What about simply asking the other staff to help her? If they aren't that busy or have less patient load, why not delegate some things to other staff, ie accu check? Getting the adm settled for her? Teamwork, not everyone realizes someone needs help if they don't ask...5 patients on a urban med-surg trauma floor doesn't sound to me like an unreasonable patient load, especially since I'm sure there are hundreds on med surg nurses out there that would love to have only 5 patients. Time management is a big factor too. Maybe she needs to sit down after her shift and just reevaluate what she could have done differently get things done more efficiently...hind site is 20/20 and maybe it will help her for the next time a similar situation arises. As for refusing to take a patient, I think there are other ways around it rather than refusing, but if she is continually falling behind, she needs to ask for more support from the other staff, ,be it nurses or techs, during her shift, before she gets too behind. Maybe she could sit down with the nurse manager and they could come up with a plan together so that the manager is on the same page with her, and maybe make it easier for her to get support from the other staff.
Specializes in ER.
She did ask for and did receive some help from two of her fellow nurses (and former ASN classmates). The problem is that those nurses also had four patients and are struggleing clinically even more than my wife (which is to say that by helping her they were seriously risking and worried about"falling off the edge" themselves). I'm surprised to hear that many of you think that five patients is a relatively light load. In this case we are talking about a level one trauma facility with three of her patients having multiple IV's with at least one of the IV's on each client being triple lumen PICC's having multiple infusions, and two having clients needing hourly meds. To complicate things further she had a client with significant, emergent arrhhythmias which had to be managed, but there were orders not to call the doctor unless they progressed to ventricular tachycardia (it turns out the problem was probably with the noncapturing pacemaker). In addition, her barrier isolation clients were located on the opposite hallway from the rest of her clients so that she had to cover a great amount of distance between patients. I think what irked her the most was that one of the nurses who criticised her in the morning for being late on the accuchecks was the same one that told her previously that she doesn't even bother with Dr's orders for insulin unless they are at least for five units (the lady where she was late on the accucheck had no history of DM, but was on TPN).

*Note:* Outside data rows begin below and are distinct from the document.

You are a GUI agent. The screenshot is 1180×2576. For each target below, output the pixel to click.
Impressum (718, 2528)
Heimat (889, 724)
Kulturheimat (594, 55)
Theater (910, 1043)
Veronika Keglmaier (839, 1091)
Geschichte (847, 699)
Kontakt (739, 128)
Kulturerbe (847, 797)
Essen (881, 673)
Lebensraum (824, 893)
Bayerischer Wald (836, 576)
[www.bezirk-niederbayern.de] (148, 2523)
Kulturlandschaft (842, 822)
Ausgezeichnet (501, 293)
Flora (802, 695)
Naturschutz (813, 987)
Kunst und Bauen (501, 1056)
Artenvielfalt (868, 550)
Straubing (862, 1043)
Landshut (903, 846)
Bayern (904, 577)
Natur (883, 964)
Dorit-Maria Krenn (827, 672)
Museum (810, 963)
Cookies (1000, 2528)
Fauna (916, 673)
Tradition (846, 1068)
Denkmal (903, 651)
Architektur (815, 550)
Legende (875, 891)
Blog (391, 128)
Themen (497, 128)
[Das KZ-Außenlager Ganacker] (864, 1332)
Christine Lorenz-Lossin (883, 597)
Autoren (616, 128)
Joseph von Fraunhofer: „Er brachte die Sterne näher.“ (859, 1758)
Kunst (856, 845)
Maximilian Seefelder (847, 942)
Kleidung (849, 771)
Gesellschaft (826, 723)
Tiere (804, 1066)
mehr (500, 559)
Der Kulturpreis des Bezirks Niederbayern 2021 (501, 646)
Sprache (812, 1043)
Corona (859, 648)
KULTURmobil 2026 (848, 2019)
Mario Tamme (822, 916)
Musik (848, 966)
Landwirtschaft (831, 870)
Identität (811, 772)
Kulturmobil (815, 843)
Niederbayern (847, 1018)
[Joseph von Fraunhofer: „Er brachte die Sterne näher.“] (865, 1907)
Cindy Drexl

Sounds like she is seriously being dumped upon by the more seasoned nurses who don't sound as if they care much about following protocol, but want to make it sound to management like they are watching protocol on everyone else. Your wife needs to sit down with the NM immediately and explain the situation, what specifically was overwhelming her, and what she wants to have help with in order to become more efficient. It sounds like the more seasoned nurses aren't open to helping, but unless she specifically asked them, I wouldn't advise bringing that up to the NM at risk of sounding petty. If she asked them for help and they turned her down flat, that does need to be brought up in this meeting. Your wife should outline that she felt overwhelmed because she hasn't gained enough experience nursing on her own, and that her main reason for concern is not because she doesn't want to work hard, she just doesn't want to jeopardize the care her patients are receiving. She needs to ask for help now before she keeps getting dumped upon with management thinking she can handle it and something really bad happens. I wish her all the best in this situation, and applaud you for being so supportive of her.